Life With Baby - Sleep Pt. 2
About three months ago, I was sure that I had solved "sleep" in our house. Henry was waking up at two predictable intervals in the night, James's and my bodies had adapted to this routine, and we were much less tired than in months 3-6. Henry was taking a decent morning nap, and we were making progress with afternoon naps. Everything was solved. Henry had just needed his reflux addressed and to be allowed to cry for a bit before soothing himself to sleep. We bought blackout shades, and then blackout curtains to block the slivers of light the shades let through, and a draft stopper to put under his nursery door to keep the light from the hallway from waking him up. We learned that he sleeps best on his stomach, and decided to stop trying to make him sleep on his back. We even made it through the bottom two teeth breaking through with relatively little regression, and felt like pros.
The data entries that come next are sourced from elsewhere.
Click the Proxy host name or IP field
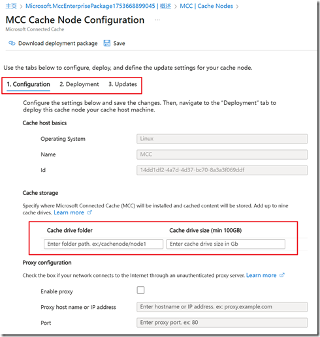Viewport: 320px width, 337px height. tap(222, 307)
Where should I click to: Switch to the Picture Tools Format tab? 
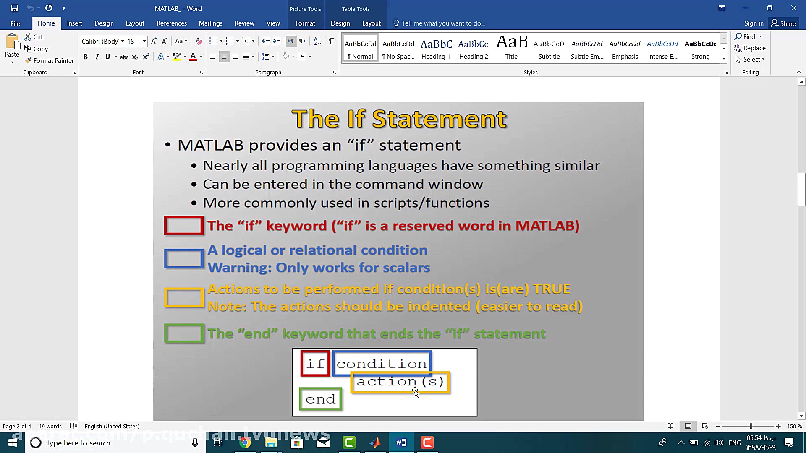(305, 23)
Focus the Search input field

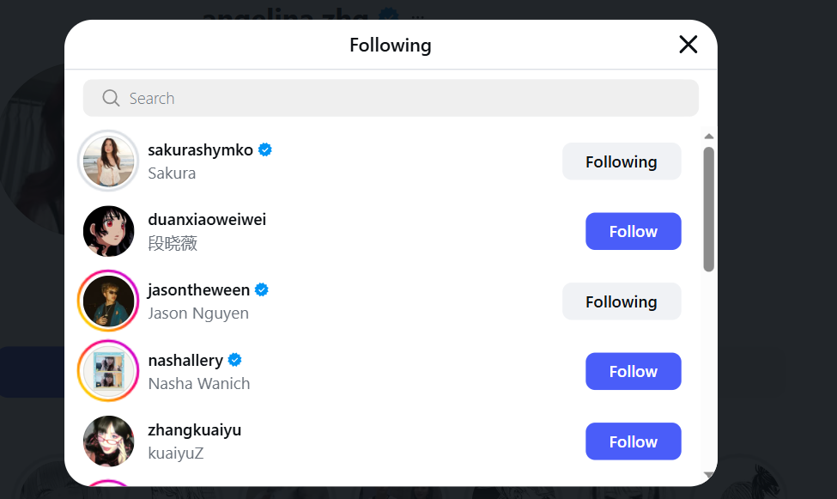pyautogui.click(x=391, y=98)
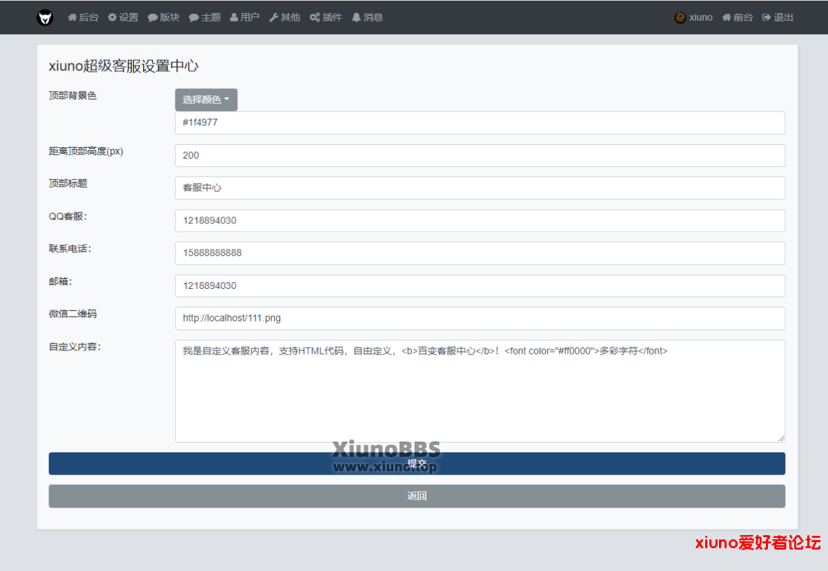Expand the 选择颜色 color dropdown
This screenshot has width=828, height=571.
point(206,99)
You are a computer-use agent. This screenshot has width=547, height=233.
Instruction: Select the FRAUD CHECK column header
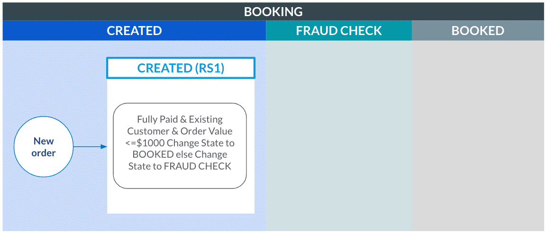click(x=339, y=31)
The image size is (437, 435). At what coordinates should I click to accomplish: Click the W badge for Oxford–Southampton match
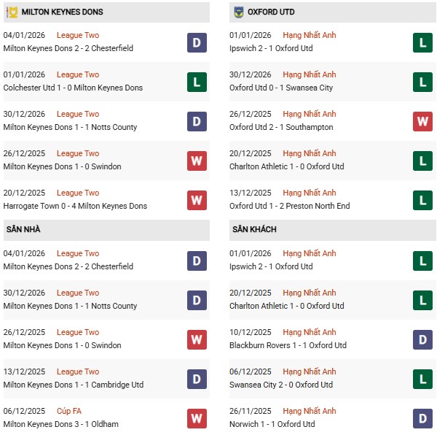point(422,120)
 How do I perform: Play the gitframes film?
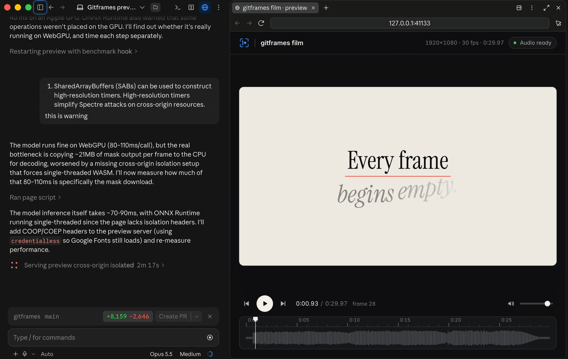[x=265, y=303]
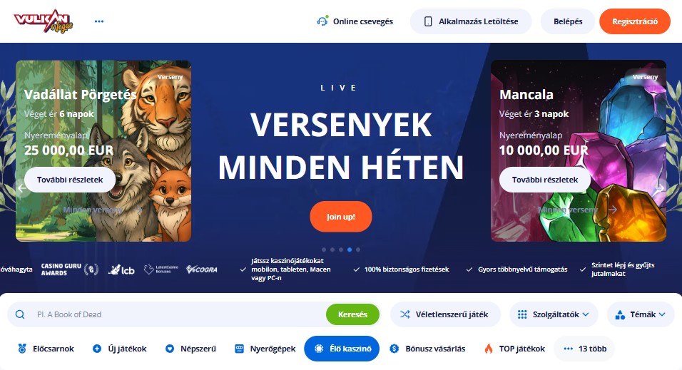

Then he started sitting up on his own. And he cried. Like, a lot. We rocked and fed and soothed and were sleep deprived again while he learned to lay back down after sitting up, and eventually he started sleeping better again. His gaps between night wakings were widening, and we could see the sun on the horizon. Our son was learning how to sleep, and we were the ones teaching him.
Then his top teeth came in. Four teeth all at once. A little bit of Tylenol before bed wasn't cutting it anymore as his teeth were cutting through, so we rocked and fed and soothed and were sleep deprived again while his teeth came in. Eventually he wasn't in so much pain at night and started sleeping better than before. James and I were getting six or seven hour stretches for our own tired bodies and souls, and life was getting better.
Then he started standing up on his own. We would look at the monitor at 1/2/3AM and see a baby standing in his crib and facing the door crying. More than once I checked the baby monitor after he stopped crying for a few minutes only to see him slumped over the side of his crib, still standing, but asleep. We rocked and fed and soothed and were sleep deprived for a few weeks while he learned to sit back down, then lay back down, and fall asleep. He was only waking up once between 4 and 5AM at the beginning of January for a change and feed.
Then we went on a trip. He wasn't in his own room anymore, and the pack-and-play wasn't as comfortable as his mattress, and mom and dad were snoring just a few feet away, and the room wasn't dark enough for naps during the day, and there were too many new sights and smells to fall asleep in a stroller either. We rocked and fed and soothed and he just wouldn't sleep. We cut the trip short. We spent 10,000 rewards points to get home three days earlier than planned so that we could get Henry back to his routine.
Some babies will sleep anywhere at any time, but Henry is not one of those. He needs routine and darkness and sound machines and either mom or dad there to help ease him in to dreamland. No one sleep-training regimen will cut it with him, it's a combination of crying and soothing and breastfeeding and laying him back down and a whole lot of luck. Most babies would be sleeping 10-12 hours straight by now, but not Henry. Henry sleeps for six hours, we change his diaper and feed and rock and soothe him, then it's another four or five before he's up for the day. We're tired, but it's bearable. Next he'll be teaching himself how to walk, then the next big change will probably be weaning and I don't know what we'll do then because we breastfeed to sleep and oh god that one will be rough. He'll get sick at some point or we'll go on a weekend trip to Austin or he won't have eaten enough supper and will wake up in the middle of the night hungry. This is our life, for now. Sleep gets better, and it gets worse.